DIRECTIONS: Your answer must be the exact lines from the one with "Instruction: Click the DNR badge" to the end of the data, both included, with no pictures.

*** DATASET CONTENT

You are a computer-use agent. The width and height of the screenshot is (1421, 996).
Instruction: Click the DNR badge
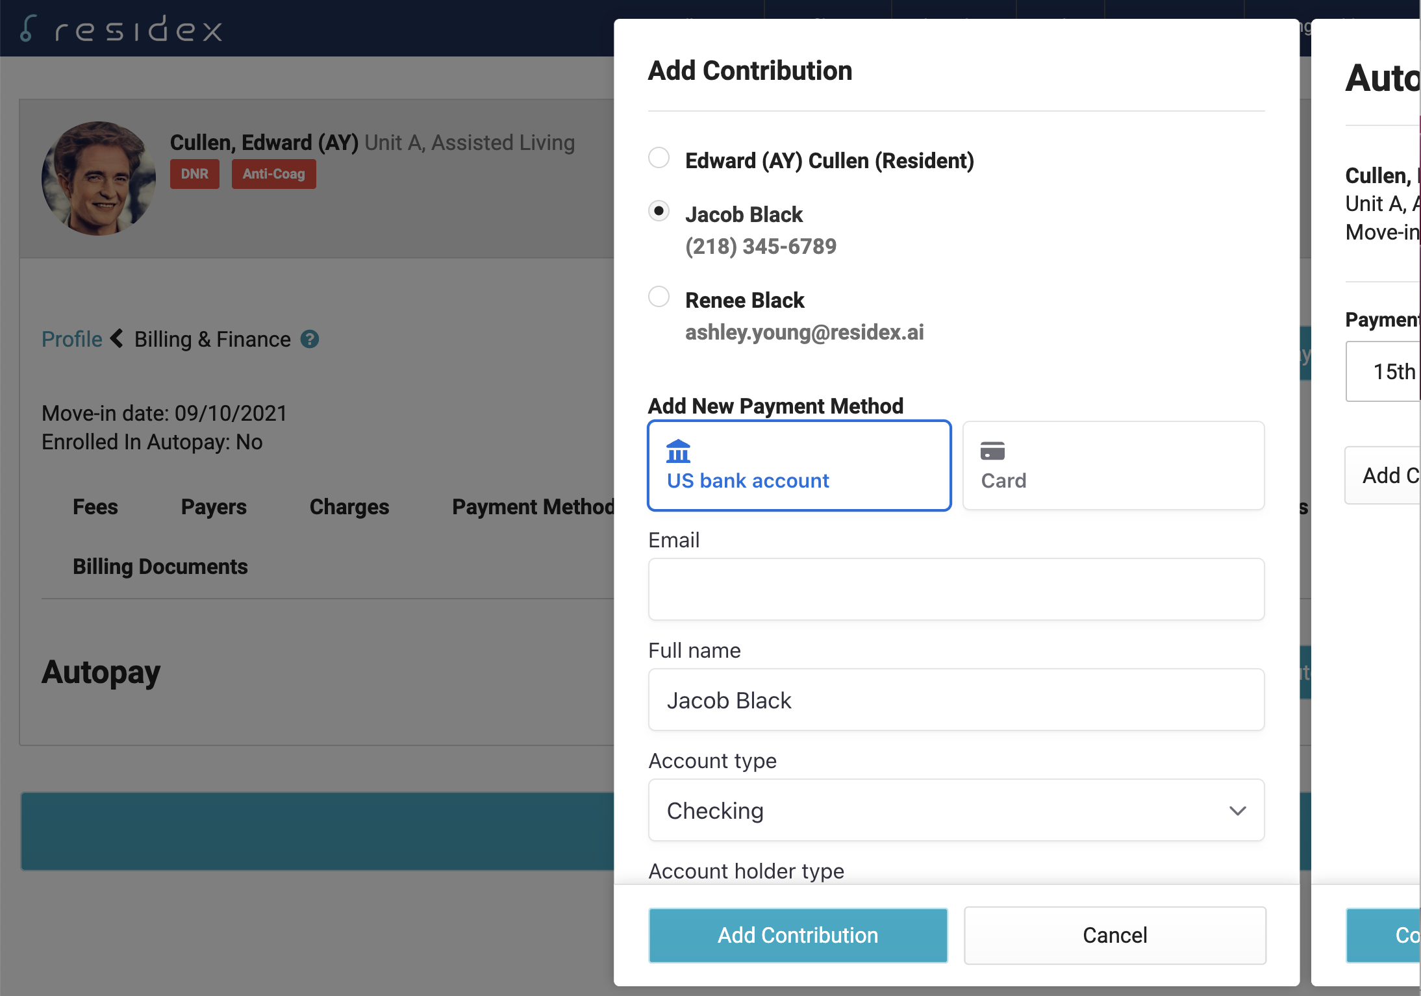[x=194, y=174]
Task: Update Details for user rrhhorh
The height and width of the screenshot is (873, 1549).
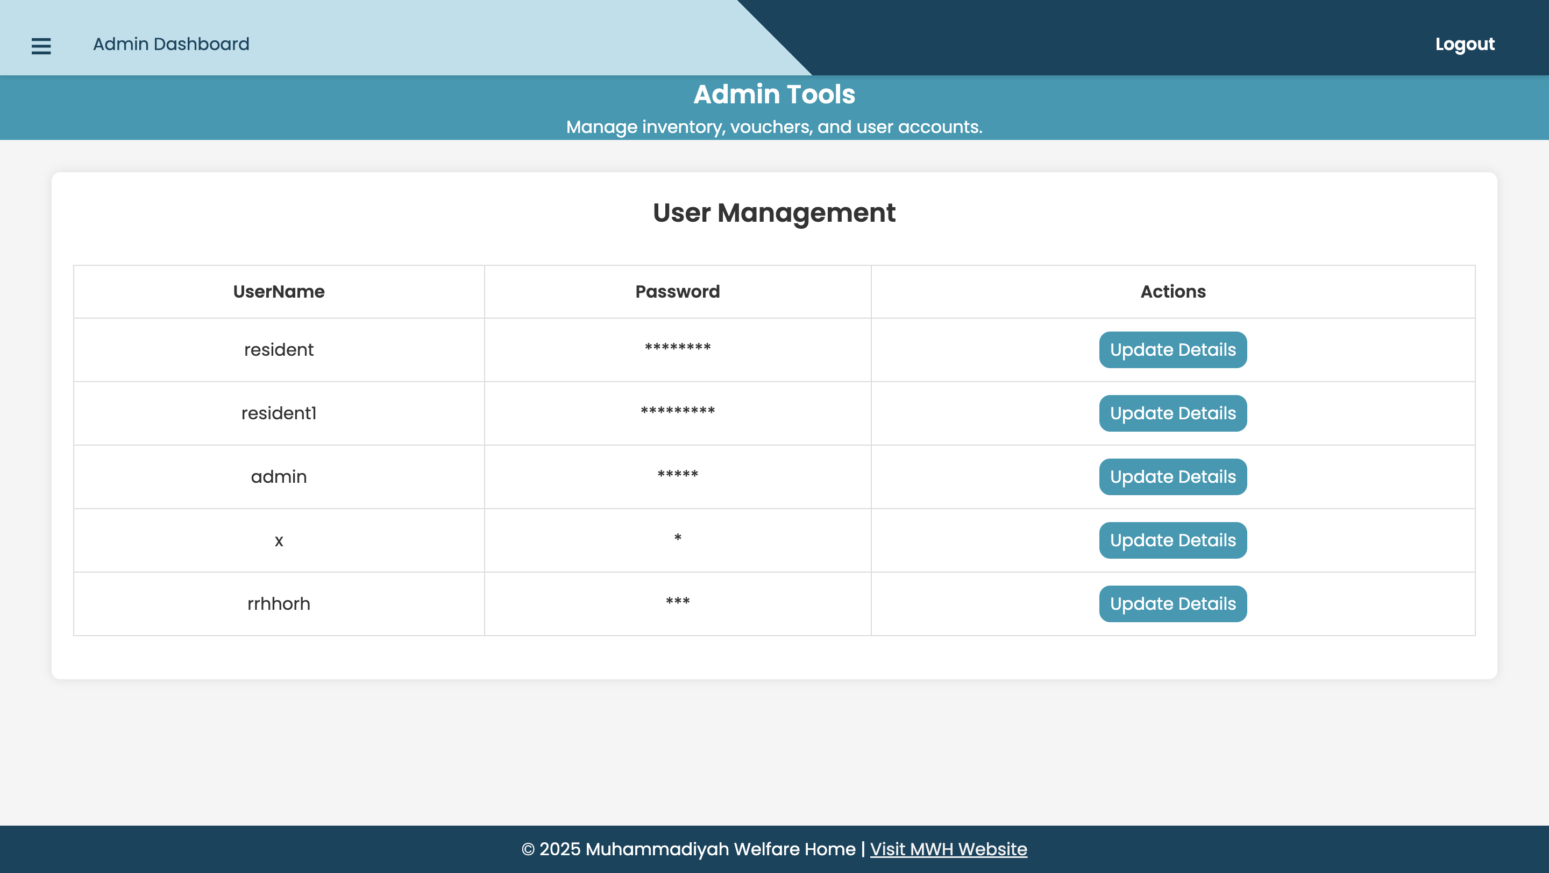Action: point(1172,603)
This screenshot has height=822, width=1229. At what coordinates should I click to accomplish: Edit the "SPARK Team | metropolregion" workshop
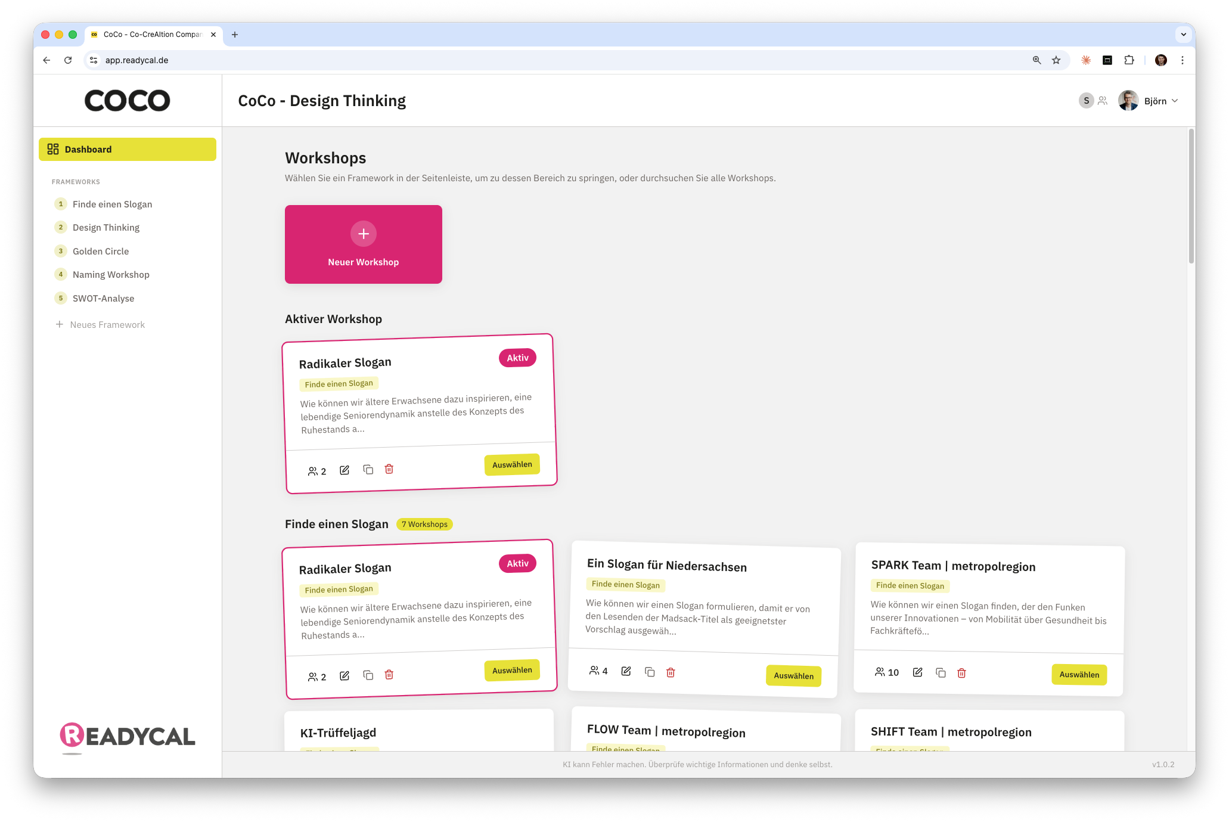pyautogui.click(x=917, y=672)
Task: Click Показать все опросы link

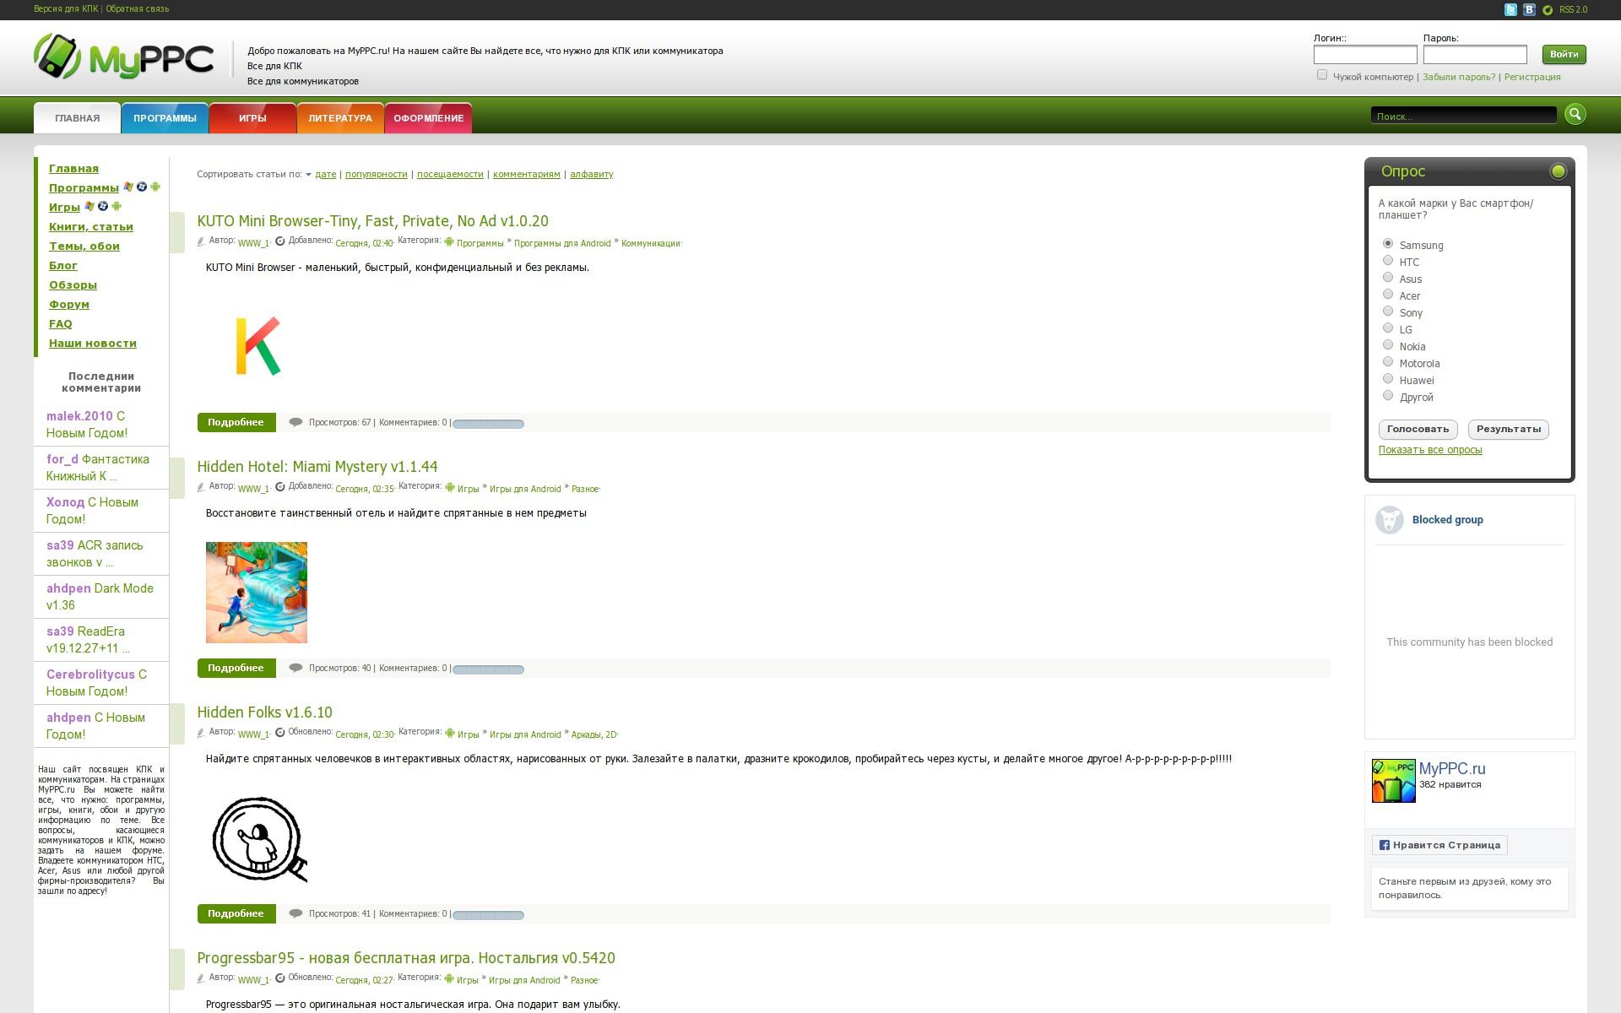Action: (x=1430, y=450)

******

EXERCISE RESULT:
Instruction: Click the DNR badge
[x=194, y=174]
Task: Update Details for user rrhhorh
The height and width of the screenshot is (873, 1549).
Action: point(1172,603)
This screenshot has height=822, width=1229. At what coordinates should I click to accomplish: Edit the "SPARK Team | metropolregion" workshop
pyautogui.click(x=917, y=672)
Task: Click Показать все опросы link

Action: (x=1430, y=450)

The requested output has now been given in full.